Since the early 1990s, a variety of approaches have been proposed for the synthesis of observers and controllers for nonlinear systems. A considerable number of researchers have studied the stability and asymptotic output tracking problems from different perspectives. An appealing approach is based on differential-geometric methods that are summarized in Isidori’s outstanding book [24]. In isidori’s treatment, a clear connection is established with the concepts of the inverse system and the zero dynamics using the notion of relative degree or relative order and the associated normal canonical form for nonlinear systems [2, 24]. This was an interesting generalization to the problem of exactly linearizing a nonlinear control system by means of a static-state feedback, which was solved independently by Jakubczyk and Respondek [25] and by Hunt et al. [23]. We refer to the references [5, 24] for a survey on this topic and for some material on input–output linearization.
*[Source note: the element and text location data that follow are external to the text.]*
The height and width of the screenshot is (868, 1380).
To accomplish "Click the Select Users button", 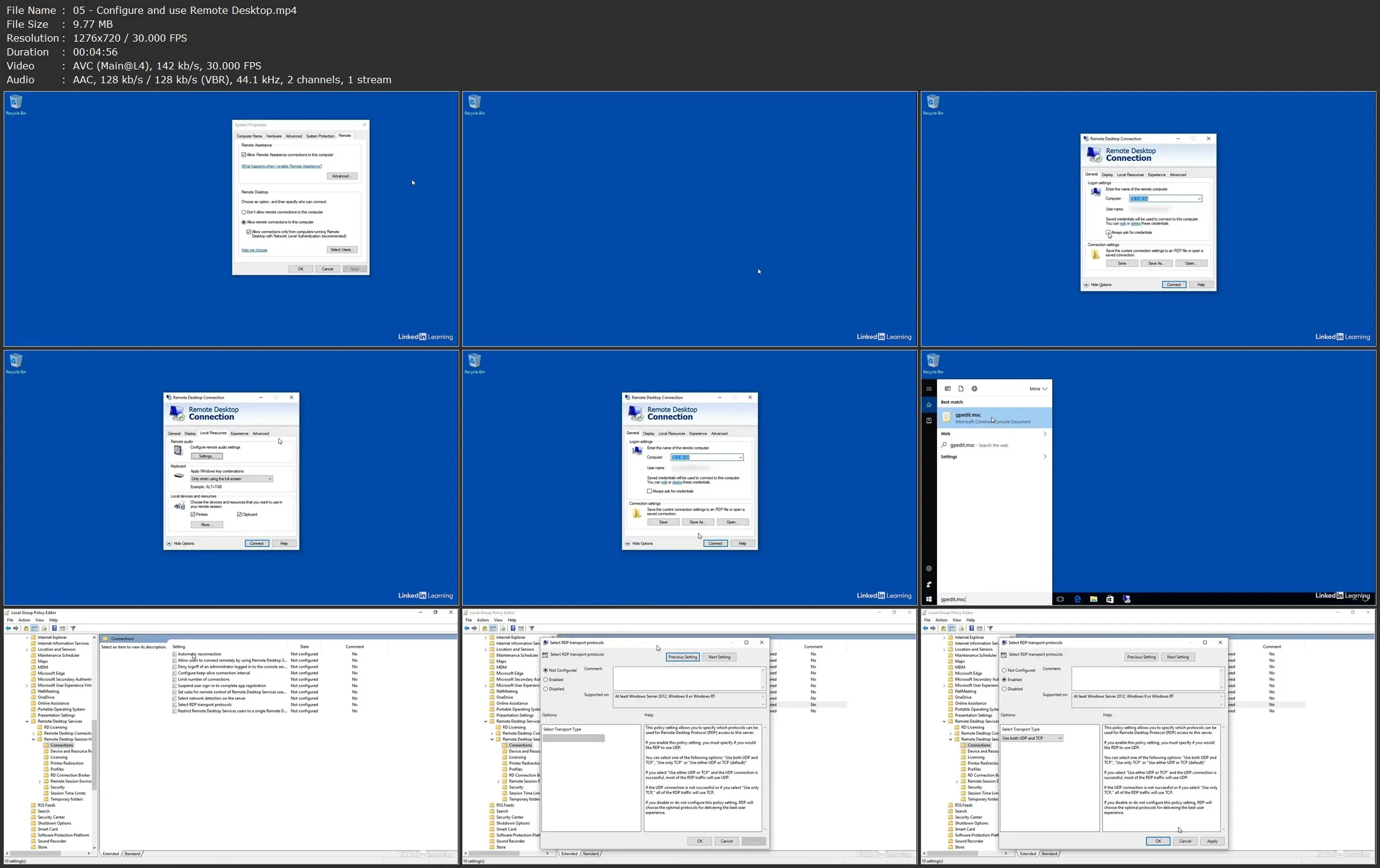I will [342, 250].
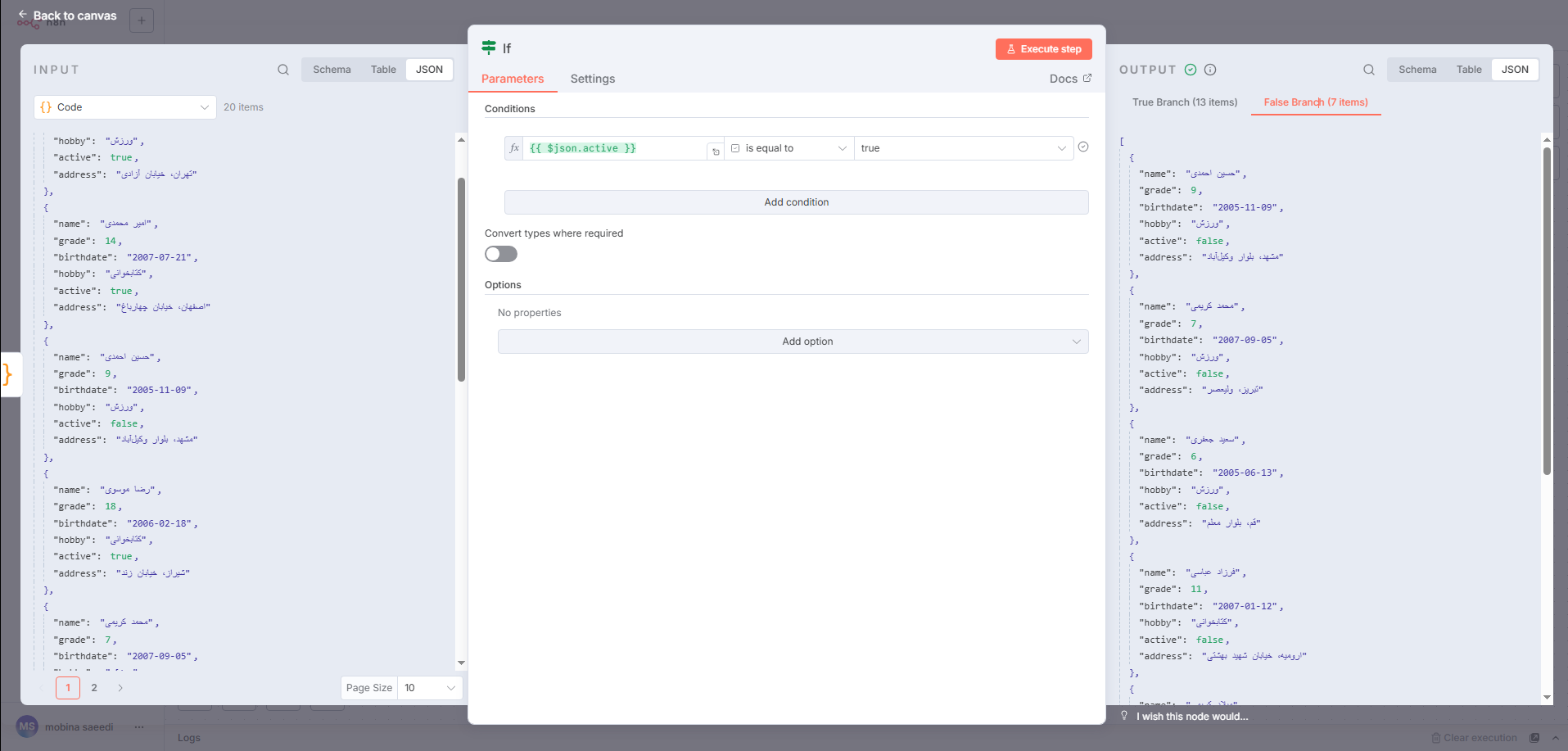Open search in the OUTPUT panel
The image size is (1568, 751).
coord(1369,70)

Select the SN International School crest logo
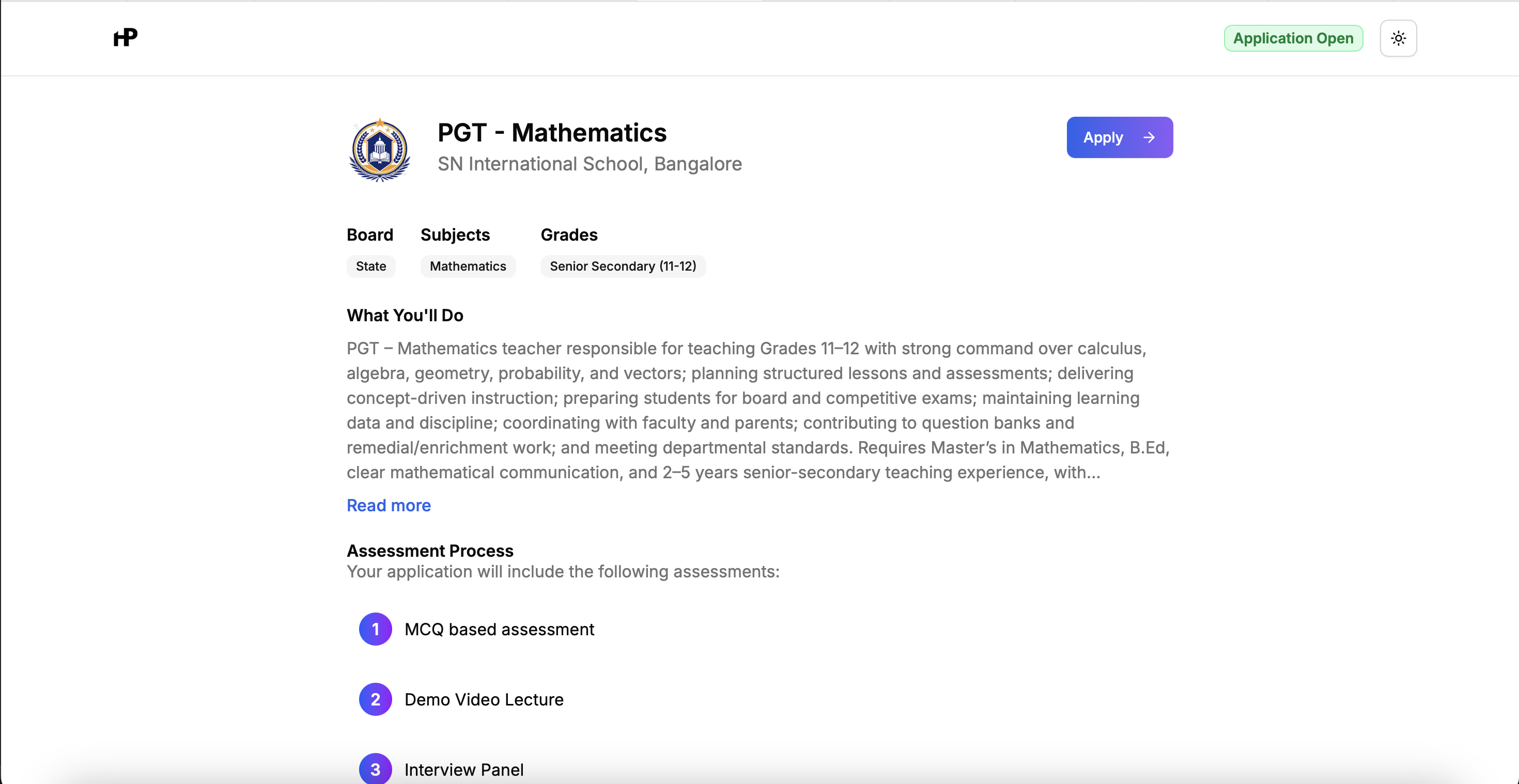point(379,150)
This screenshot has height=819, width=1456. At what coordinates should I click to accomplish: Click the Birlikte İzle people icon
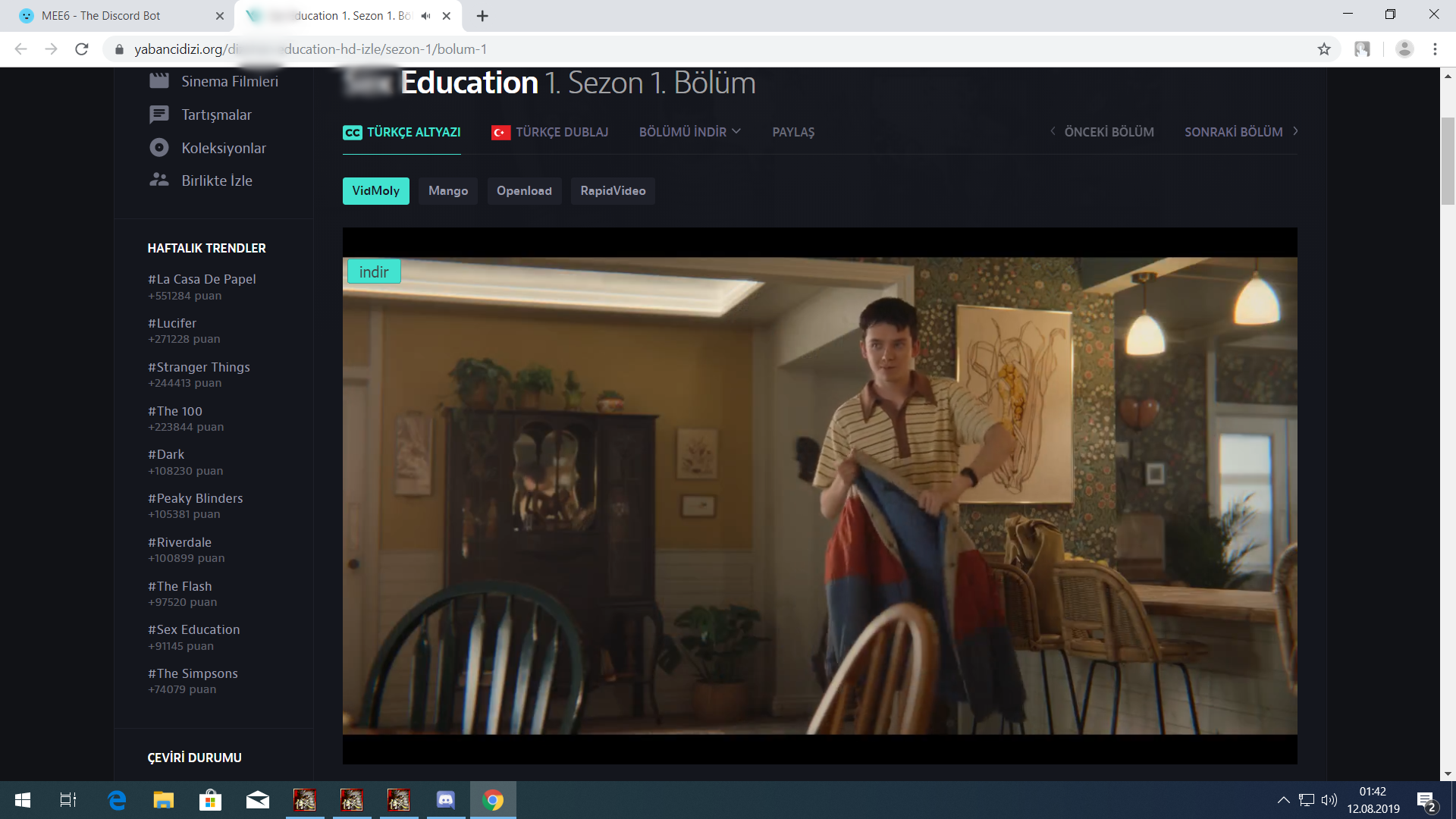pos(158,180)
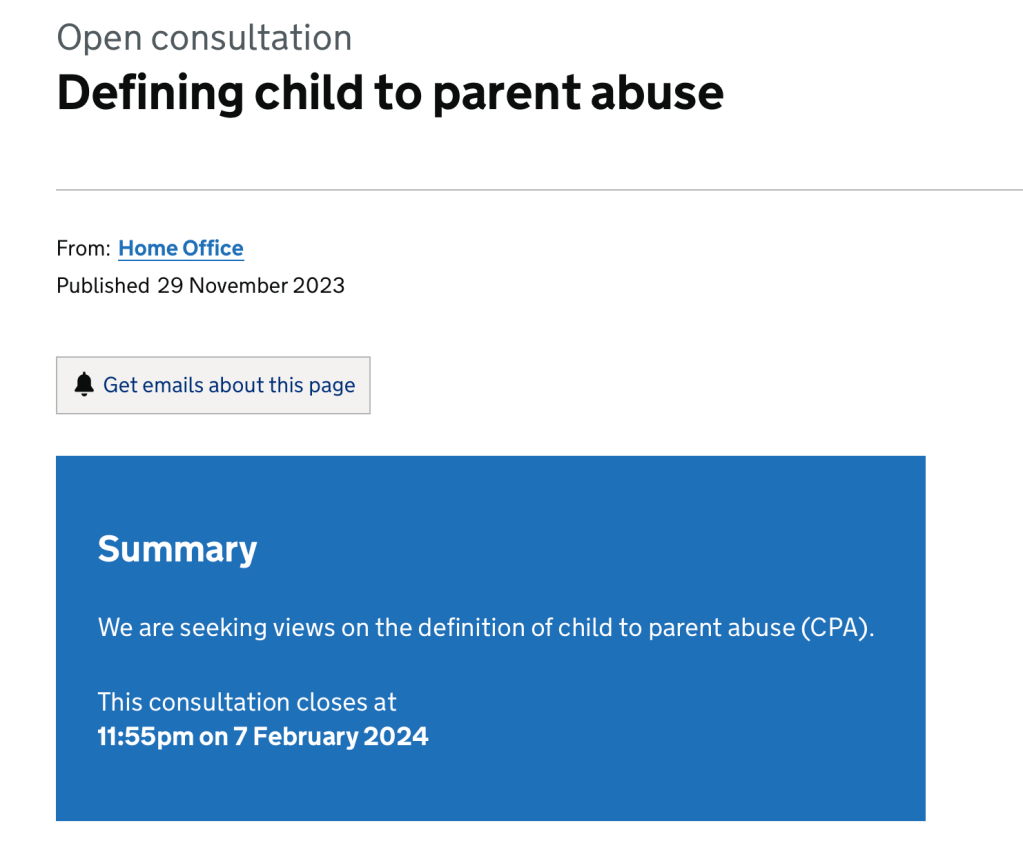Click the word definition in the summary sentence
The width and height of the screenshot is (1023, 866).
tap(469, 629)
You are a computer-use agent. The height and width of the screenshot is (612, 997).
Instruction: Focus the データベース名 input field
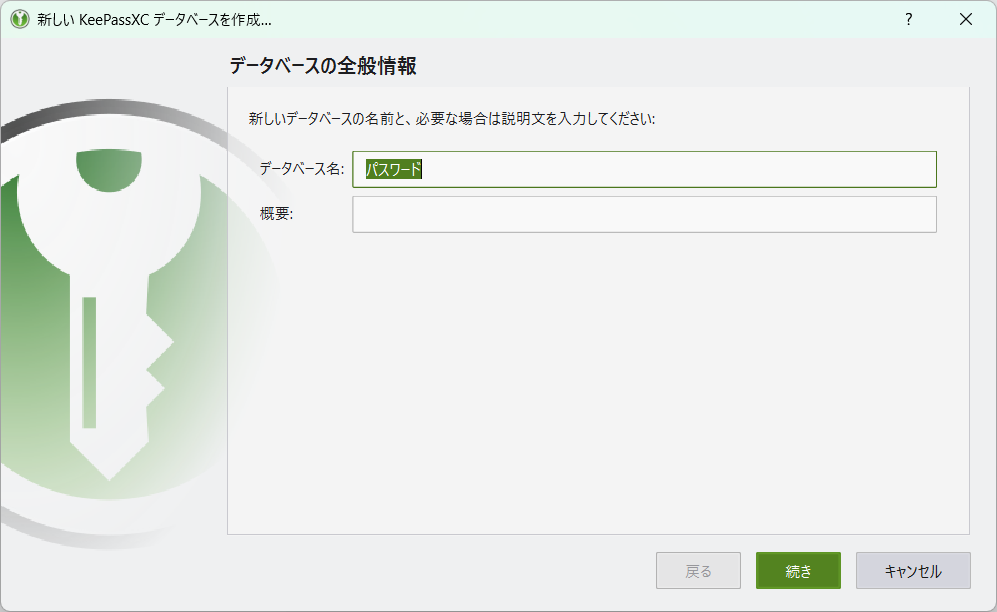point(644,169)
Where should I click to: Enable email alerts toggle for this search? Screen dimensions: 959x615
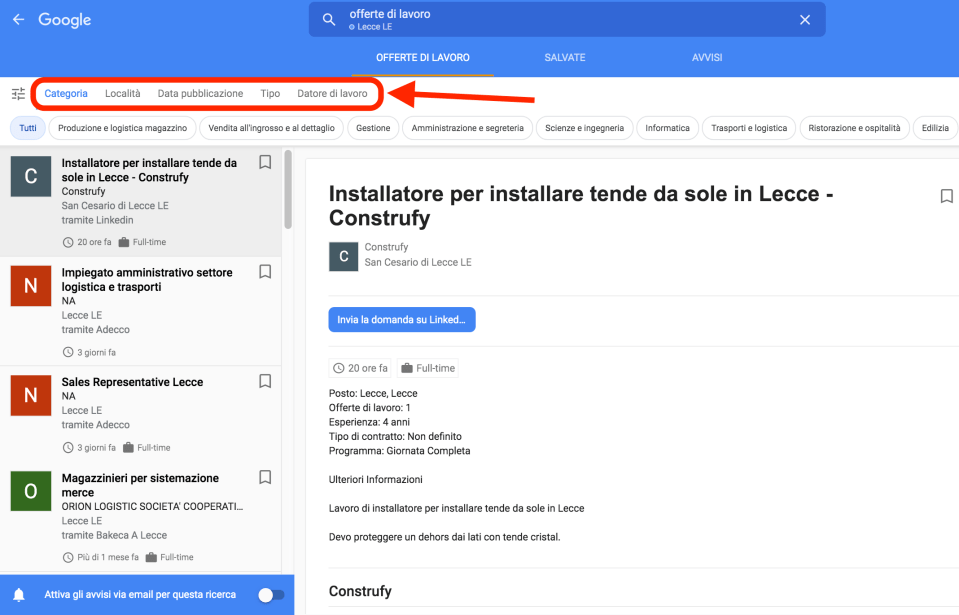270,595
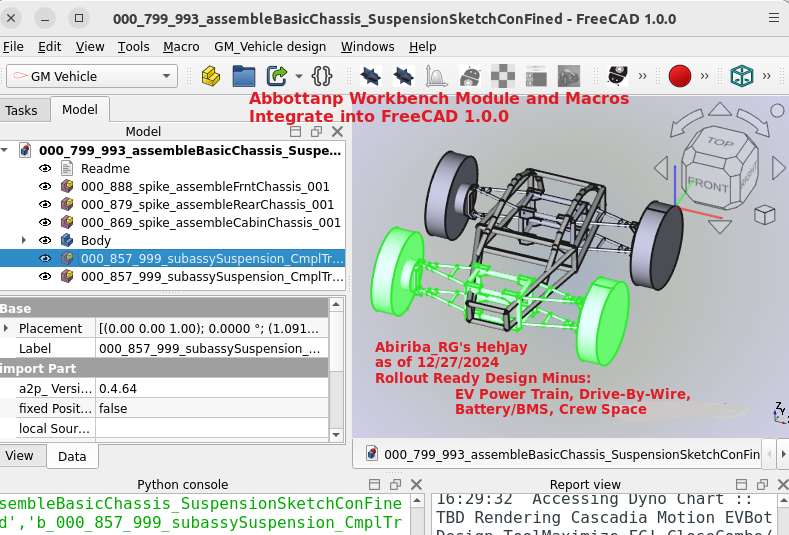Click the TOP face of navigation cube
This screenshot has width=789, height=535.
tap(720, 143)
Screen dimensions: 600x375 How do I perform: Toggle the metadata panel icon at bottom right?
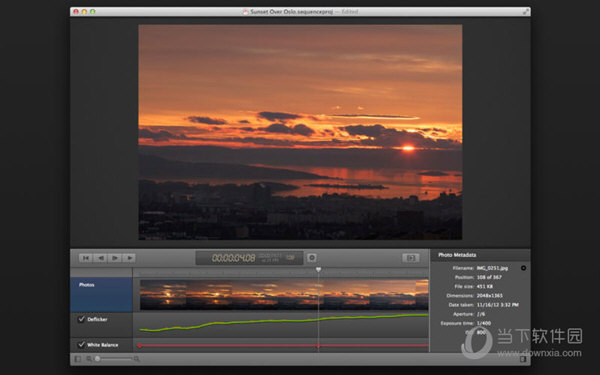[x=523, y=359]
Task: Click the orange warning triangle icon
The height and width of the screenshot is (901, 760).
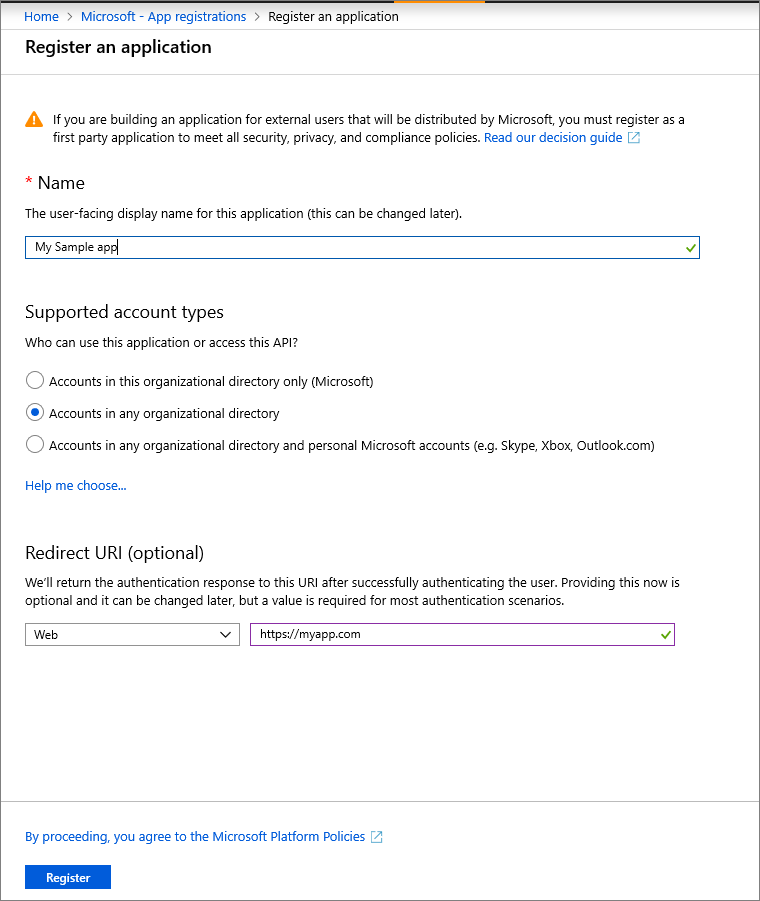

Over the past three decades, Charlet et al. [4] have tried to weaken the aforementioned conditions by allowing dynamic state feedbacks. They were able to prove, among other things, that for single-input systems, dynamic and static feedback condition coincide. In [28], interesting results on output stabilization for observed nonlinear systems via dynamic output feedback were considered, allowing one to deal with singularities that can appear. On the other hand, very important contributions have been made by Fliess and coworkers [9–19] using techniques based on differential algebra. Fliess’s ideas have contributed to a revision and clarification of the deeply rooted state-space approach [18, 42]. This approach has succeeded in clearly establishing basic concepts such as controllability, observability, invertibility, model matching, realization, exact linearization , and decoupling. Within this viewpoint, canonical forms [7–19, 31–34, 38–45] for nonlinear controlled systems are allowed to explicitly exhibit time derivatives of the control input functions on the state and output equations. Elimination of these input derivatives from the state equations via control-dependent state coordinate transformations is possible in the case of linear systems.